Кери не сказала им, что, со слов Хокра, выкуп примут только за нее. Будет время взглянуть правде в глаза, когда они доживут до такого дня. Кроме того, она была полна решимости убедить Кадока заплатить за всех, даже если ему придется для этого залезть в долги. По крайней мере, пленников здесь сносно кормили, хоть еда и была однообразной — в основном ячменная каша. Но дома они ели примерно то же самое, и никто не жаловался.
У каждого раба был свой урок, и хотя Хокр ясно дал понять, что с ней будут обращаться по-другому, Кери не протестовала, когда леди Рагнхильд приказала ей помогать чесать шерсть, прясть и ткать.
— Ты обязана заниматься и этим тоже, но не забывай присматривать за моей дочерью, — сказала Рагнхильд таким тоном, будто это было наименьшее, что Кери могла бы сделать. — Хотя та все равно большую часть времени просто сидит и смотрит в пространство.
Это была неправда, по крайней мере, так больше не было. Кери и Йорун сблизились, и малышка повсюду следовала за ней. Она чаще оживлялась, проявляя интерес ко всему, что делала наставница. Странные звуки продолжались, но она, казалось, не страдала при этом, как прежде.
— А кто ходил за ней раньше? — Кери осмелилась задать этот вопрос, пока они вместе с Эйсе сортировали шерсть по типу волокна и цвету, а затем чесали ее, прежде чем отправить на ткацкий станок. У местных овец шерсть состояла из двух слоев, причем волокна с внешней стороны были длиннее и грубее и поэтому больше подходили для создания основы. Внутренний слой был намного тоньше и использовался для утка. Расчесав, шерсть скручивали в непрерывную нить. Кери привыкла управляться с веретеном, так что ей это было не в диковинку — она была быстрой и опытной пряхой.

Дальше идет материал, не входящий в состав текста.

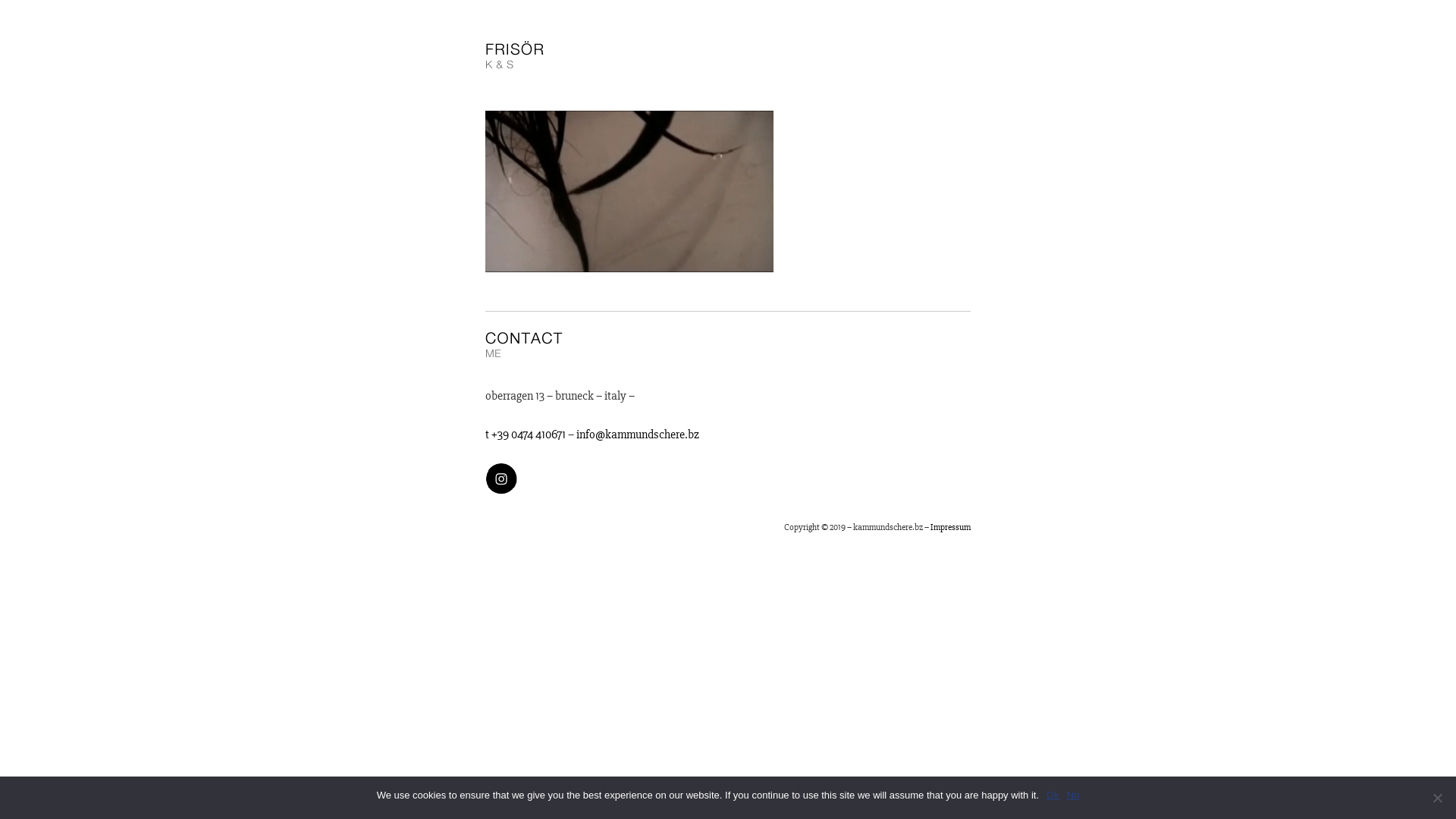 The height and width of the screenshot is (819, 1456). Describe the element at coordinates (930, 526) in the screenshot. I see `'Impressum'` at that location.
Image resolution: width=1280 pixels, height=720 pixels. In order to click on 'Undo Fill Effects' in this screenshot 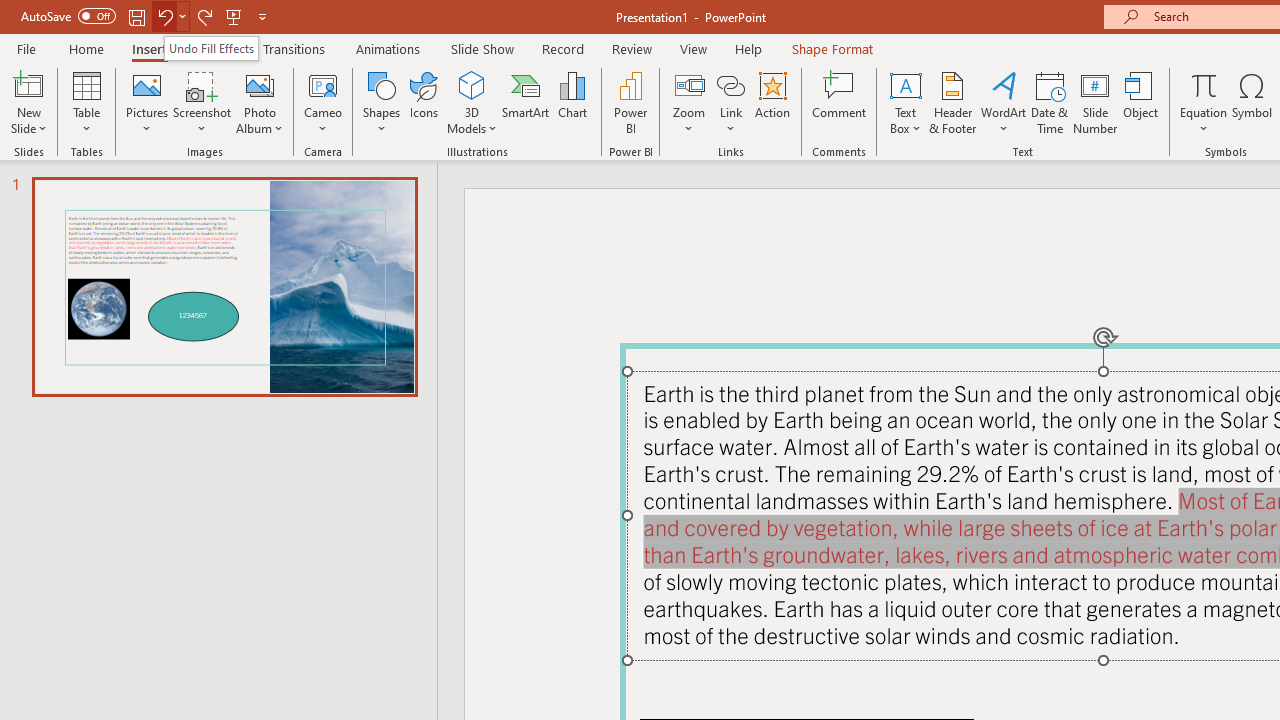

— Никто. Как я уже тебе говорила, она в основном просто бродила одна. — Взгляд Эйсе метнулся по углам хижины, словно она хотела убедиться, что никто больше не подслушивает разговор. — Люди думают, что это дело рук троллей. Что ее испортило колдовство, трольдом. Поэтому они не хотят иметь с ней ничего общего.